| Problem |
Output the listing from its first line through the line containing "The image size is (502, 247). (x=156, y=15)", both ends included, copied word for word. Leave out the pictures.

| Item coordinate data |

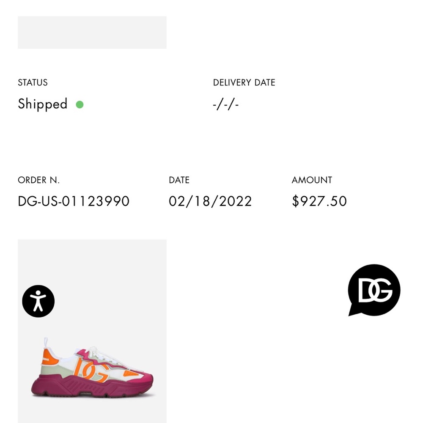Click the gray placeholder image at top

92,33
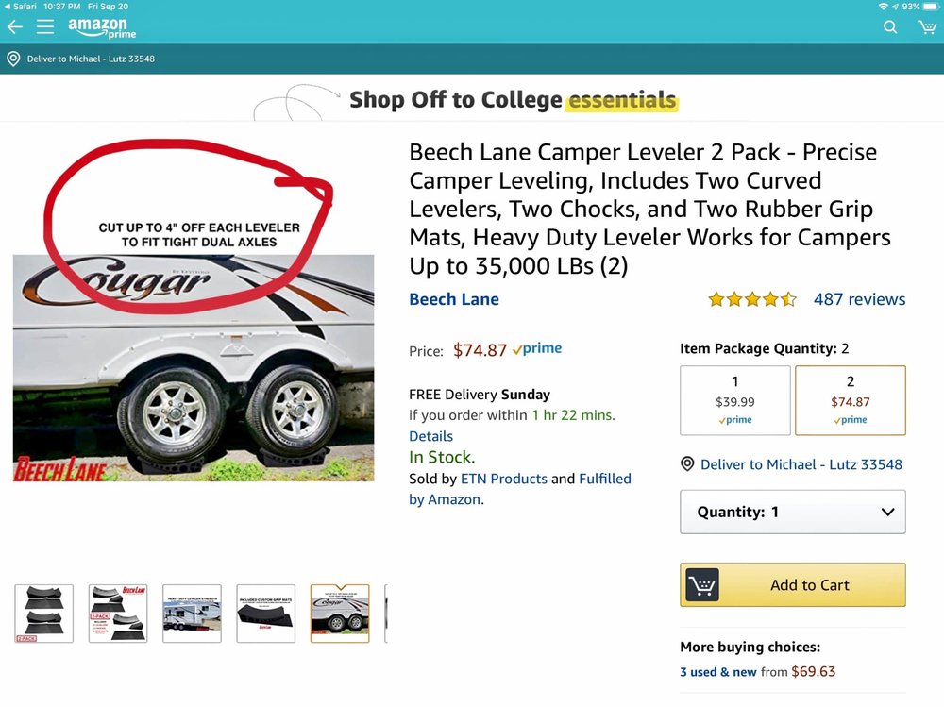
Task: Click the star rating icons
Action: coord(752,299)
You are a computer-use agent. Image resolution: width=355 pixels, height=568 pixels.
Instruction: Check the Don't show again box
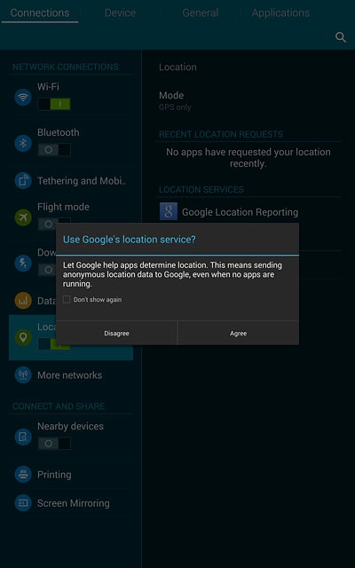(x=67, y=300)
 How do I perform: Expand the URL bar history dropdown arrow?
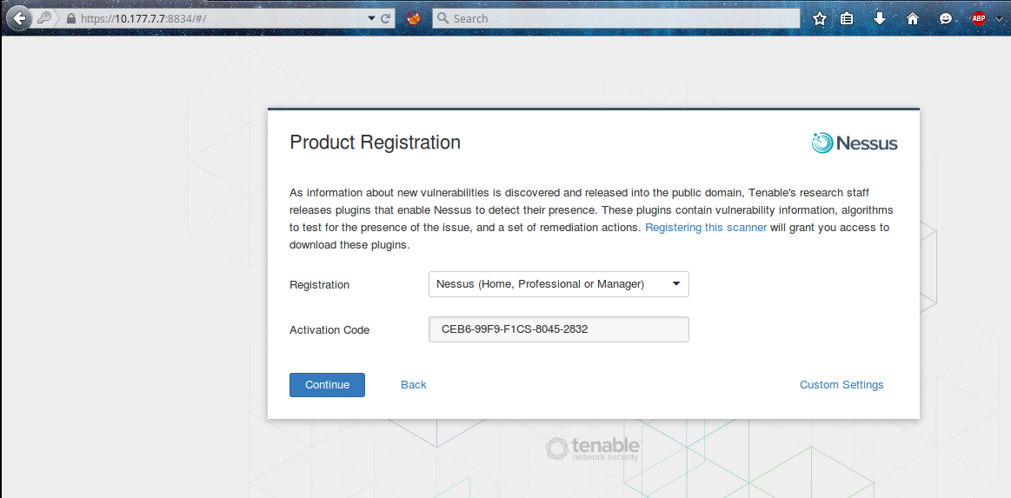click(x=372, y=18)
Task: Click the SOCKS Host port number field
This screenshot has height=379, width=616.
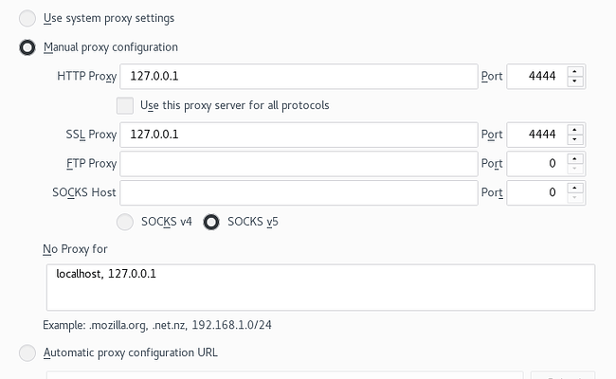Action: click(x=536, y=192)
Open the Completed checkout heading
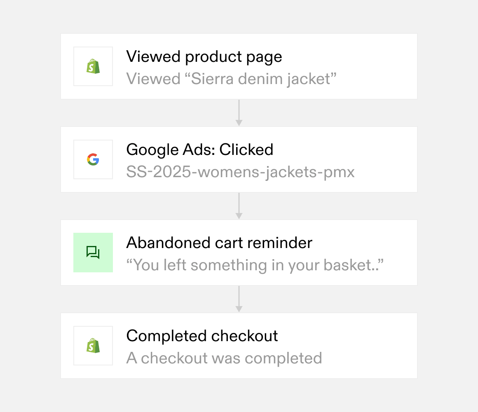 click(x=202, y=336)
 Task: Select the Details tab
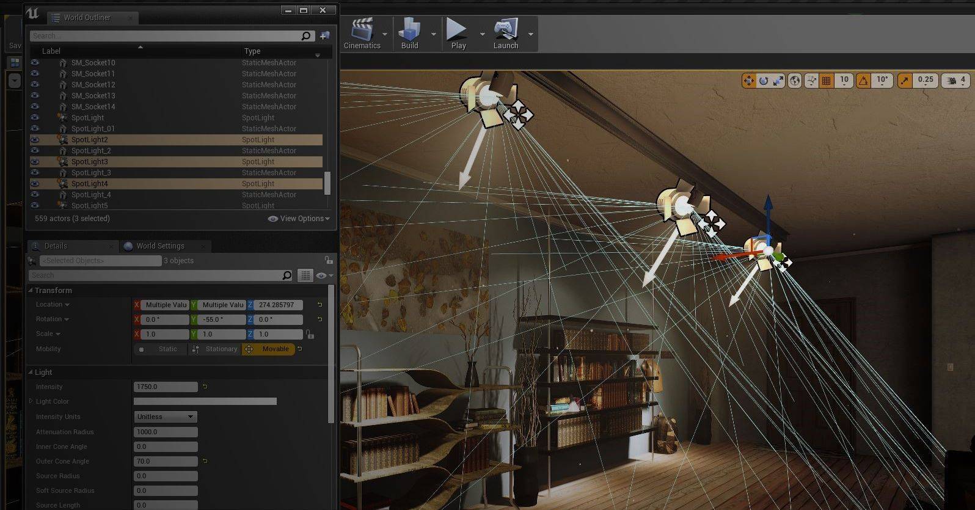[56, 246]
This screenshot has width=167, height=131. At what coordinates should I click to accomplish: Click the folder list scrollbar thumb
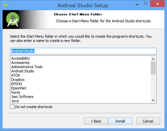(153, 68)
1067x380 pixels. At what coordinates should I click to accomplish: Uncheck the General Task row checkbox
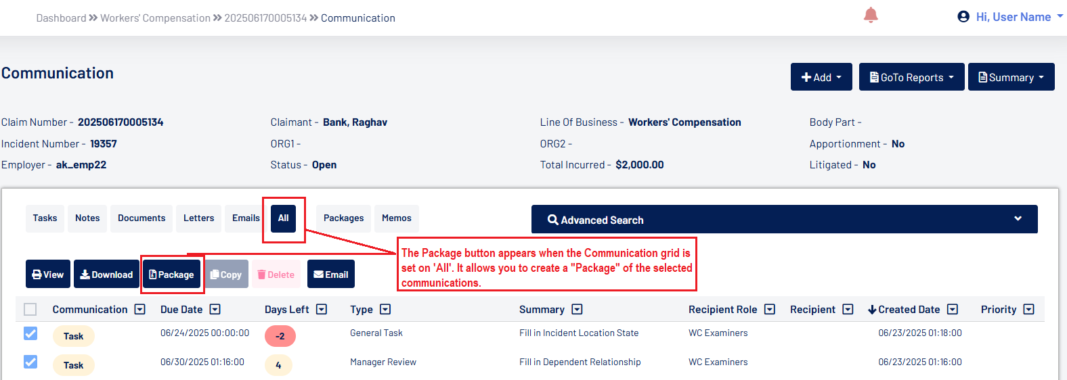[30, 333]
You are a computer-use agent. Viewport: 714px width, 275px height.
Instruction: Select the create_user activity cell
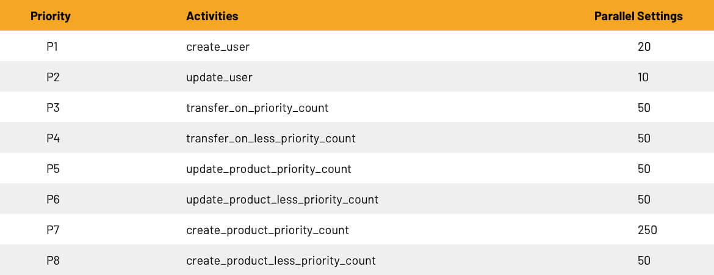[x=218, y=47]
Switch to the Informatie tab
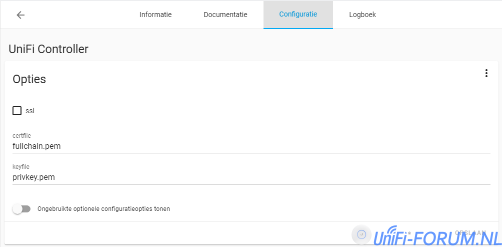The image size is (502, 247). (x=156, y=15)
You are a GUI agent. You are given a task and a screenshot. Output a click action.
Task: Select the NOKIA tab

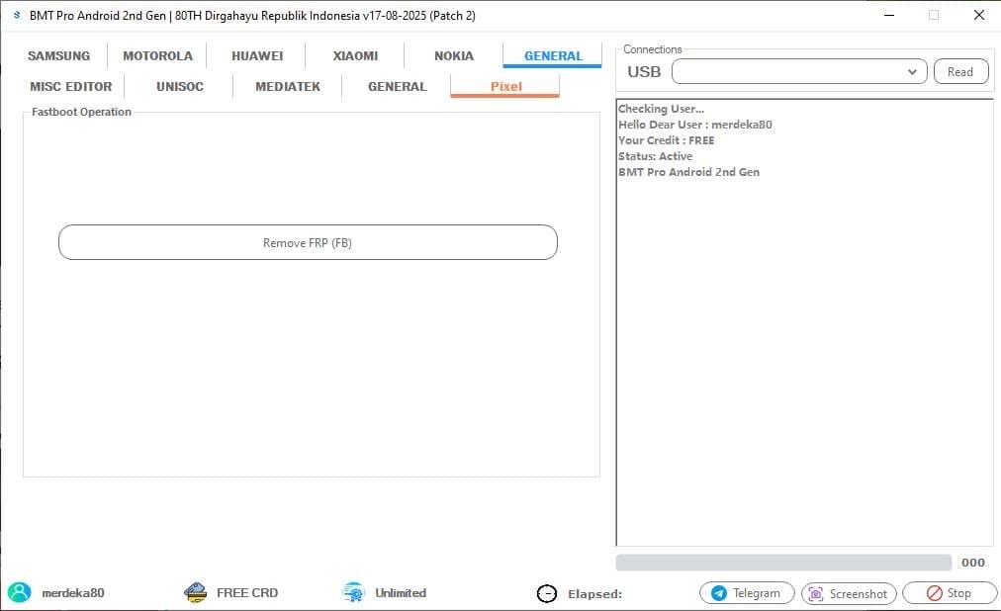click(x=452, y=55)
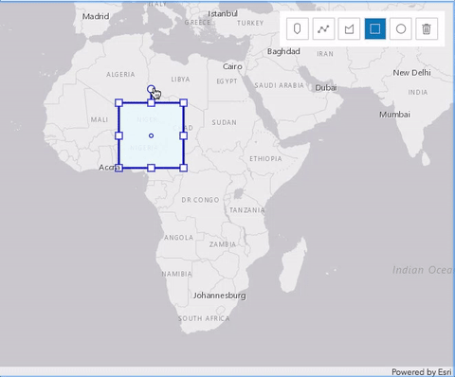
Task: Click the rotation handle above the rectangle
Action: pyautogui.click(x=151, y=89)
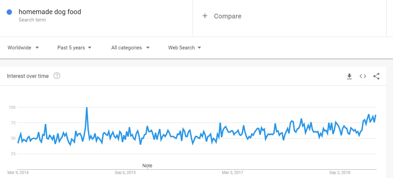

| Right answer |
Click the gray placeholder image at top

92,33
Task: Click the star rating icons
Action: coord(752,299)
You are a computer-use agent. Image resolution: width=355 pixels, height=568 pixels.
Instruction: Check the Don't show again box
(x=67, y=300)
 How do I perform: Expand the URL bar history dropdown arrow?
click(x=372, y=18)
Task: Click the SOCKS Host port number field
This screenshot has height=379, width=616.
Action: click(x=536, y=192)
Open the Completed checkout heading
 click(x=202, y=336)
 Task: Select the Details tab
[56, 246]
This screenshot has width=167, height=131. At what coordinates should I click to accomplish: Click the folder list scrollbar thumb
(153, 68)
1067x380 pixels. At what coordinates should I click to accomplish: Uncheck the General Task row checkbox
[30, 333]
You are a computer-use agent. Viewport: 714px width, 275px height.
Instruction: Select the create_user activity cell
[x=218, y=47]
Switch to the Informatie tab
The image size is (502, 247). (x=156, y=15)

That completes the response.